Senior Aryan Shrivastava Commits to Jumping New Heights at UChicago


Bia Shok

At the bar set to 6-foot-1, senior Aryan Shrivastava practiced solidifying his movement for a jump event that took place on Jan 29. During the event, Shrivastava jumped a personal record of 6-foot 5 and is expecting to compete again in a dual meet against Woodbridge High and Laguna Hills High on the track on March 1.

Using only his own body, momentum and mind, he launches his body into the air and maneuvers his position above the set bar.

Over the past four years, senior Aryan Shrivastava has used his knowledge of body mechanics and his agile build to his full potential as a jumper on the track and field team. Now, he leaps toward new heights and opportunities as a committed track and field athlete at the University of Chicago.

“Some people say it’s 50% mental,” Shrivastava said. “I would say it’s 80% mental, 100% mental, because it’s not only you understanding the technicalities in your event; it’s also having the reserves to go against someone that’s faster than you, someone that’s taller than you … You’re never gonna jump as high as you want, as far as you want.
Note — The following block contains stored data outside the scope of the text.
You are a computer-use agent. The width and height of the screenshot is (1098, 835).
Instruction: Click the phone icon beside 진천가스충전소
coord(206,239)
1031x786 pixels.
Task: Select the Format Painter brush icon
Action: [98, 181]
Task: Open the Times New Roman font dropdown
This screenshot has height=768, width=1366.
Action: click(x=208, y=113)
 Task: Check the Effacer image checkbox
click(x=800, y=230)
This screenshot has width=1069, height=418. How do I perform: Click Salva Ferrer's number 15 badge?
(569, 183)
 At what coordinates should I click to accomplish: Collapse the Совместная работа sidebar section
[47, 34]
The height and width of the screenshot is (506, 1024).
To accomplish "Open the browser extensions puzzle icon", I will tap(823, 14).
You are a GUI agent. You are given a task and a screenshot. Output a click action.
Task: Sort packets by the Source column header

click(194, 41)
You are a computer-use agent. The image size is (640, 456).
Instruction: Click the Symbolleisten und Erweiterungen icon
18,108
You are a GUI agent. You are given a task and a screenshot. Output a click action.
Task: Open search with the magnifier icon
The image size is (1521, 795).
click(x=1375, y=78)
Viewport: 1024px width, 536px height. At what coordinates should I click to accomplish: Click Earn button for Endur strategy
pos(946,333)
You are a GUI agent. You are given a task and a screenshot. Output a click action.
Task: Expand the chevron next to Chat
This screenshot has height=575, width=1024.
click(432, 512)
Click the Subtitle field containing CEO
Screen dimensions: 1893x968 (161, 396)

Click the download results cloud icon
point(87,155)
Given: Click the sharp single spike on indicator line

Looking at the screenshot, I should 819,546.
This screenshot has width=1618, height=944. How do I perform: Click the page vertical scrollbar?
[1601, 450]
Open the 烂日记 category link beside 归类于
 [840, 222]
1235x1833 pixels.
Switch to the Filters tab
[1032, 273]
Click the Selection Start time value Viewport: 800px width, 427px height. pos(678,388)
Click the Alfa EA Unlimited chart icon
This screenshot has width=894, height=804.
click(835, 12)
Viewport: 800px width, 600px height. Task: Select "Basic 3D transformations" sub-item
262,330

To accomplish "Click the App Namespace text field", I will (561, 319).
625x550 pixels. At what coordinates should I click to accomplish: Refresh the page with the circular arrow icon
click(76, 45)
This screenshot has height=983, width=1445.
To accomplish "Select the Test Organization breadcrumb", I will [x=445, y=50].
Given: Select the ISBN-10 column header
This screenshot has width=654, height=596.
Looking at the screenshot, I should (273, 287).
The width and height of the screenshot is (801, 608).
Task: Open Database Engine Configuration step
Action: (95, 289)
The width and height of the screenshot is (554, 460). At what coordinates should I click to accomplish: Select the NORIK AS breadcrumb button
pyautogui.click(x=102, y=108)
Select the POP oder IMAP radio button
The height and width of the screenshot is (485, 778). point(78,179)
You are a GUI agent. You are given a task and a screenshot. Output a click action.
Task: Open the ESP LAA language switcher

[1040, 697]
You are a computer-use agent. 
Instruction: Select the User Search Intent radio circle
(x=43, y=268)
You’re never gonna run as fast as you want. So it’s really getting into that mindset.”

Shrivastava said he thinks the sport of track and field is usually underhyped compared to sports in which athletes compete from a young age. Shrivastava did not start his track journey until high school.

However, things went differently than Shrivastava initially anticipated, as he fell in love with the atmosphere of the team, culture of the sport and the coaches over the four years he has spent on the team.

“I think over the four years, [coach Kavanaugh] was able to take advantage of all the new people coming in, all the new staff that wasn’t here before, and get and our enthusiasm as a program and cultivate a really productive, hardworking culture that really built a strong community, as we are one of the biggest athletic programs in the school right now,” Shrivastava said.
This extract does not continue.